MERMAIDE: Learning to Align Learners using Model-Based Meta-Learning

TL;DR

MERMAIDE introduces model-based meta-learning to align learners by learning a world model and a meta-learned intervention policy that quickly adapts to unseen agents. By treating each agent as a task and employing MAML with a recurrent world model, the approach achieves fast near-equilibrium alignment in Stackelberg games and cost-efficient intervention policies in bandit settings, even under partial observability and distribution shifts. The framework outperforms model-free baselines and provides insights into when and how to intervene, highlighting the value of model-based priors for non-stationary principal–agent environments. This work offers a flexible, few-shot generalizable method for adaptive incentive design with potential impact on economies, education, and personalized systems where agents learn over time. The results underscore the practical significance of combining world models with gradient-based meta-learning to handle non-stationarity and unseen agent strategies in real-world interventions.

Abstract

We study how a principal can efficiently and effectively intervene on the rewards of a previously unseen learning agent in order to induce desirable outcomes.

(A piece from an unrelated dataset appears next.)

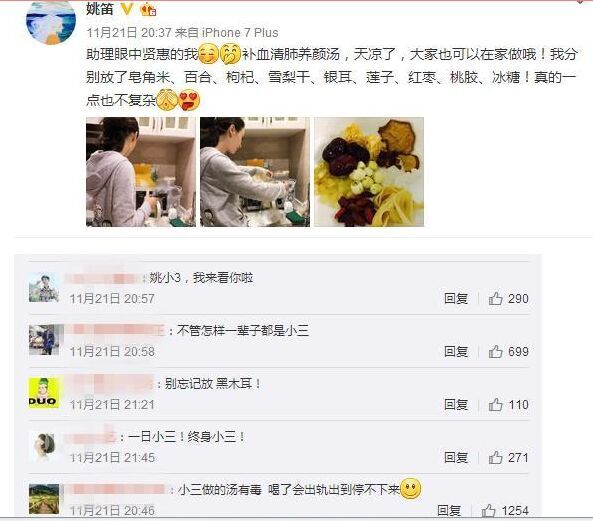
Task: Reply to the 21:45 comment
Action: pyautogui.click(x=456, y=457)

This is relevant to many real-world settings like auctions or taxation, where the principal may not know the learning behavior nor the rewards of real people. Moreover, the principal should be few-shot adaptable and minimize the number of interventions, because interventions are often costly. We introduce MERMAIDE, a model-based meta-learning framework to train a principal that can quickly adapt to out-of-distribution agents with different learning strategies and reward functions. We validate this approach step-by-step. First, in a Stackelberg setting with a best-response agent, we show that meta-learning enables quick convergence to the theoretically known Stackelberg equilibrium at test time, although noisy observations severely increase the sample complexity. We then show that our model-based meta-learning approach is cost-effective in intervening on bandit agents with unseen explore-exploit strategies. Finally, we outperform baselines that use either meta-learning or agent behavior modeling, in both $0$-shot and $K=1$-shot settings with partial agent information.

Figures (6)

• Figure 1: Overview of MERMAIDE. Left: Flow of principal and agent observables, rewards, and actions. Right: The principal's world model and intervention policy. Also see \ref{['algo:our_algo']}.
• Figure 2: Single round game. REINFORCE (RL) does not adapt to expected Stackelberg equilibrium during evaluation. MAML's adaptability suffers under observation noise.
• Figure 3: Multi-round game. (a) Principal's optimization trajectory in the expected payoff landscape during training. Axes are PCA directions in the policy parameter space. Colorbar indicates the principal's expected payoff over the training agents. (b)(c) MAML adapts (single shot) to Stackelberg equilibrium with a best response agent. The number of interventions are normalized by the episode length $T=100$.
• Figure 4: Characterizing agent's behavior. UCB agent with base rewards $\left[0.16, 0.11, 0.66, 0.14, 0.20, 0.37, \textbf{0.82}, 0.10, \textbf{0.84}, 0.10\right]$. The agent prefers the action with base reward 0.84, while the principal prefers the action with base reward 0.82. Horizontal axis indicates time steps $t = \{1,\dots,200\}$. Vertical axis indicates agents following UCB with different exploration coefficient $\beta$. Values are either 0 or 1. (a) Frequency distribution of agent selecting its unintervened preferred action with base reward 0.84. (b) Frequency distribution of agent selecting $a^*$ without principal's intervention. (c) Frequency distribution of agent selecting $a^*$ under principal's intervention S1. (d) Frequency distribution of agent selecting $a^*$ under principal's intervention S2. For a small $\delta = \max_{a\in A}\bm{r}^i[a] - \bm{r}^i[a^*] = 0.02$, both S1 and S2 affect the agent's behavior quite similarly.
• Figure 5: Characterizing agent's behavior. UCB agent with base rewards $\left[0.32, 0.67, 0.13, 0.72, 0.29, 0.18, \textbf{0.59}, 0.02, \textbf{0.83}, 0.01\right]$. The agent prefers the action with base reward 0.83, while the principal prefers the action with base reward 0.59. Horizontal axis indicates time steps $t = \{1,\dots,200\}$. Vertical axis indicates agents following UCB with different exploration coefficient $\beta$. Values are either 0 or 1. (a) Frequency distribution of agent selecting its unintervened preferred action with base reward 0.83. (b) Frequency distribution of agent selecting $a^*$ without principal's intervention. (c) Frequency distribution of agent selecting $a^*$ under principal's intervention S1. (d) Frequency distribution of agent selecting $a^*$ under principal's intervention S2. For different values of $\beta$, the UCB agent acts differently based on when the principal intervened following S1 or S2. S1 intervenes periodically whereas S2 intervenes only at the beginning. The action selected by the agents in an episode clearly reflects the effect that this has in being able to align the agent's preference with that of the principal.